A cette fin, des leviers alternatifs de lutte contre la pauvreté venant moins de la sphère économique classique que de la sphère sociale et associative (Laville, 2011; Oosterlynck et al. 2013) doivent être activés et articulés autour de l’économie sociale et solidaire, vue comme un nouveau modèle de société vecteur de réduction de la pauvreté des individus et d’impulsion de bien-être ou a minima de mieux-vivre. Cette économie alternative se matérialise par une dynamique de la société civile et un essor des associations, coopératives et autres formes de regroupements alternatifs au marché qui investissent différentes sphères de la vie économique et sociale. En contribuant à insérer des individus traversant un épisode (plus ou moins long) de pauvreté dans l’économie sociale et solidaire, ce nouveau modèle est porteur des germes d’inclusion dans le champ de la consommation, de re-création de liens sociaux défaits, de réhabilitation identitaire des individus (en en faisant des acteurs utiles et non des assistés), mais aussi d’éducation aux valeurs de solidarité, de partage et de bien-être commun.
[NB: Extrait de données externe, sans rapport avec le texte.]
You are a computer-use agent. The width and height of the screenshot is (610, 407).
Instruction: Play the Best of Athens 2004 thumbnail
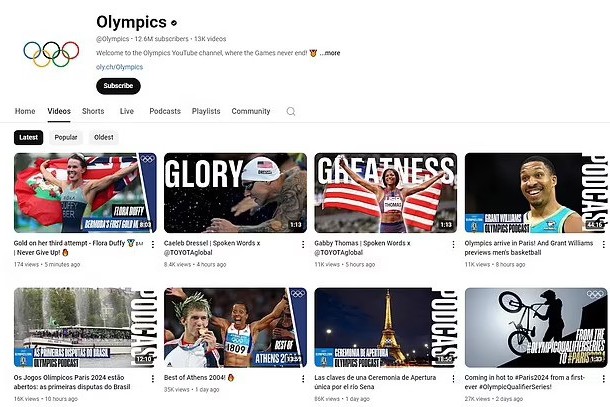(x=235, y=327)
Une autre piste versant dans la même direction consiste pour les pouvoir publics et les établissements de crédits (notamment les banques mutualistes) à favoriser le développement du microcrédit en direction des personnes exclues du système bancaire en vue de combler l’absence de prêteurs classiques, à faciliter l’accès aux biens et services à la base de la pyramide (Fairbourne et al. 2007) et à soutenir une sorte d’entreprenariat de nécessité (Tessier-Dargent; Fayolle, 2016).

Enfin, la durée de l’épisode de pauvreté constitue un risque d’institutionnalisation de la pauvreté contre lequel il convient impérativement de lutter. A la baisse des ressources financières s’ajoutent généralement des ruptures sur le plan familial (divorce, séparation), de la santé (détérioration) et du logement (perte du domicile), qui finissent par annihiler la capacité de résilience de l’individu. L’allongement de l’expérience de précarité produit un basculement de l’individu dans la pauvreté chronique et une internalisation du déclassement. L’une des responsabilités des pouvoirs publics et des milieux associatifs est de fonctionner en vigie sociale et d’intervenir assez tôt en vue de casser cette spirale dans laquelle risquent de s’installer les individus qui transitent par un épisode de pauvreté afin qu’ils retrouvent assez rapidement les ressorts nécessaires pour rebondir sur le plan économique et social et se reconstruire sur le plan identitaire.